---------- Texto fornecido ----------

PROJETO DE LEI N.º 35/14
Institui o Programa de Orientação em Saúde e Atendimento Social às Gestantes e implanta medidas de informação sobre a Política Nacional de Atenção Obstétrica e Neonatal, no Estado do Ceará, e dá outras providências.
A ASSEMBLEIA LEGISLATIVA DO ESTADO DO CEARÁ DECRETA:
Art. 1º - Fica instituído, no Estado do Ceará, o Programa de Orientação em Saúde e Atendimento Social às Gestantes e ficam implantadas Medidas de Informação sobre a Política Nacional de Atenção Obstétrica e Neonatal visando, principalmente, a proteção contra a violência obstétrica.
CAPÍTULO I
Do Programa de Orientação em Saúde e Atendimento Social às Gestantes
Art. 2° - O Programa de que trata esta Lei tem por objetivo:
I. Dar orientação sobre higiene e saúde da mulher, gravidez, parto, exames, pré-natal, puericultura, direitos do nascituro e do recém-nascido, o plano individual de parto, como prevenir e proceder nos casos de violência obstétrica, além de outros assuntos de interesse das gestantes e de seus familiares;
II. Promover o encaminhamento social das gestantes e mães atendidas a órgãos e entidades coligadas ao programa, para suprimento de necessidades básicas de alimentação, moradia, educação, instrução profissional, emprego e outros;
III. Oferecer a oportunidade de escolha dos métodos naturais por parte da parturiente, sempre que não implicar risco para sua segurança ou do nascituro;
IV. Evitar a utilização de métodos invasivos, tais como: rompimento artificial da bolsa, aceleração do parto com ocitocina, dando preferência aos naturais, quando possível;
V. Estimular posições mais verticalizadas e a deambulação no trabalho de parto;
VI. Oferecer a oportunidade de escolha da melhor posição para parir: seja de cócoras, em quatro apoios, deitada de lado;
VII. O parto de baixo risco deve, preferencialmente, ser assistido também por obstetriz ou enfermeira obstetra e doula;
VIII. Implantar serviço multimídia de comunicação entre os diversos órgãos públicos e entidades privadas participantes do Programa, nas áreas de saúde, social e educação, destinado à prestação de informações ao público sobre a execução do Programa e seus resultados;
IX. Promover discussões e ações multilaterais entre os órgãos da Administração participantes do Programa, além de entidades privadas coligadas, para os fins desta Lei;
Incentivar e apoiar as mulheres na amamentação.

---------- Linhas de dados ----------

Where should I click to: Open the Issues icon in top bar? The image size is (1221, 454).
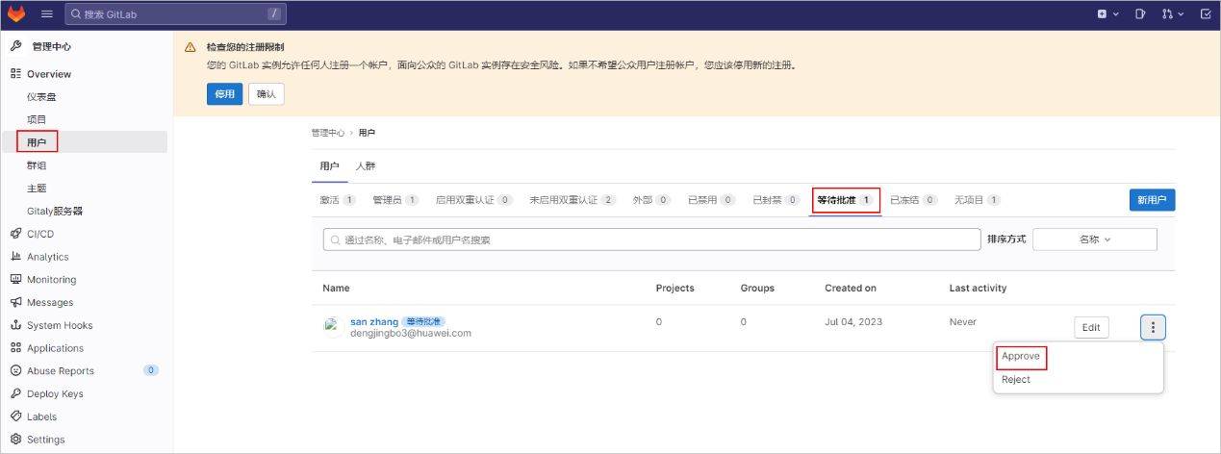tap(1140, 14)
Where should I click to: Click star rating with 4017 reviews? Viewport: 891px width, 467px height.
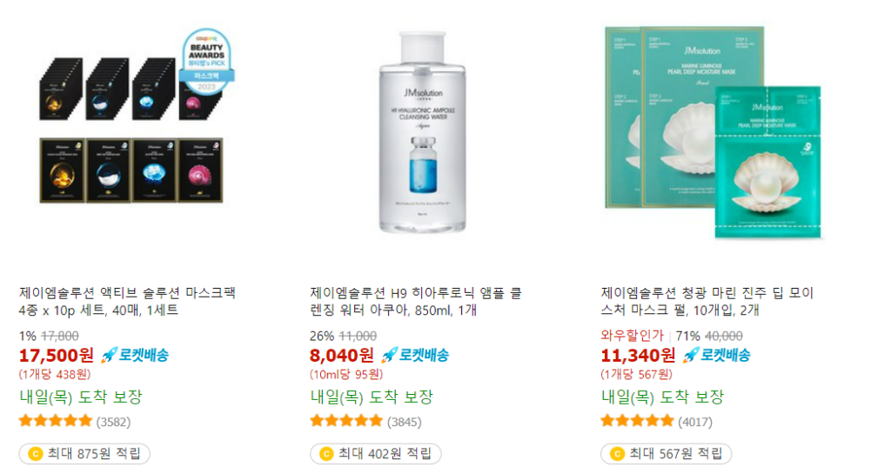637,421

----------
---------- Linhas de dados ----------

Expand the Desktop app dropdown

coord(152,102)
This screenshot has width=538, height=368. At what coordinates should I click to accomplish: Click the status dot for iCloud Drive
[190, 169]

----------

| Tarefa 1 |
Reescreva o trecho do projeto de lei entre "A ASSEMBLEIA LEGISLATIVA" e "a violência obstétrica.", inclusive, trocando "violência obstétrica" por "violência no parto".
| Tarefa 2 |
De acordo com o projeto de lei, por quem o parto de baixo risco deve, preferencialmente, ser assistido também?

| Resposta da tarefa 1 |
A ASSEMBLEIA LEGISLATIVA DO ESTADO DO CEARÁ DECRETA:
Art. 1º - Fica instituído, no Estado do Ceará, o Programa de Orientação em Saúde e Atendimento Social às Gestantes e ficam implantadas Medidas de Informação sobre a Política Nacional de Atenção Obstétrica e Neonatal visando, principalmente, a proteção contra a violência no parto.

| Resposta da tarefa 2 |
Por obstetriz ou enfermeira obstetra e doula.